A study to ergonomically compare different hoisting equipment, to determine the optional method of hoisting a patient

The study was conducted at Loughborough Design School. The purpose of the research was to compare passive hoisting devices in a series of tasks that are typically carried out by carers. The study was conducted in a lab-based setting, where data was gathered to analyse the hoist-task combination and to uncover the effect these two-variables had on each other.


Patient hoisting is a fundamental aspect of moving a patient from A to B, whether it be a primary or secondary task. Hoisting occurs when a patient is lacking, or has lost the ability to support their own weight; therefore a hoist is required to support the patients when being transferred. There is no substantial research providing advice on patient handling techniques and equipment, other than expert and anecdotal evidence.

Research Question

The aim of the study is to investigate a Mobile hoist v Ceiling track (Fixed) v Ceiling track (H-frame), to determine the most effective method of moving a patient from Bed to Chair, Chair to Wheelchair and Wheelchair to Bed.

To answer the research questions, the following data was collected:

  • Time taken to complete the tasks.
  • A Tabular Hierarchical Tasks Analysis of each task
  • Questionnaire results of ease of use and steps/time taken
  • Video recording of all the tasks
  • Interviews to learn about the participant’s background and overall opinion of the hoists used.

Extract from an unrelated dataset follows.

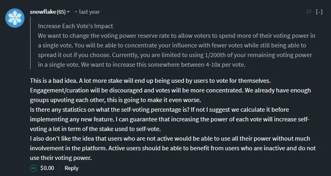Click the Reply link under the comment

click(x=72, y=168)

15 participants took part in the study from the following groups:

  • Loughborough Alumni Research Forum (LARF)
  • National Back Exchange – East Midlands Group
  • MSc students – Patient Handling Module (17DSP120)

A short interview was conducted to learn about the participant’s background in Patient Handling and to learn about the hoisting activities they have carried out. Participants completed 9 activities, three with each hoist. After completing the three tasks, a questionnaire was answered and this was repeated for each hoist. To conclude the research session, a task-based interview was carried out to review the tasks performed.


The Ceiling track (H-frame) took the least amount of time to complete the tasks. The reasons for this are identified in the HTA’s, which show that the H-Frame required less preparation for hoisting, compared to the Mobile hoist or Ceiling track (Fixed).

Additional steps were needed for the:

Mobile hoist:
  • Moving the bed to create space for manoeuvring the hoist.
  • Navigating the lack of space, due to mobile hoist floor coverage.
Ceiling track (Fixed):
  • Moving the patient under the area of hoist operation.
  • Positioning the patient in relation to the hoist.

Analysis found variation within tasks. Overall the Wheelchair to Bed required more steps compared to the other task.

Further research into Postural analysis of different hoisting equipment would be the ideal next step for this study as Musculoskeletal Disorders are common in patient carers.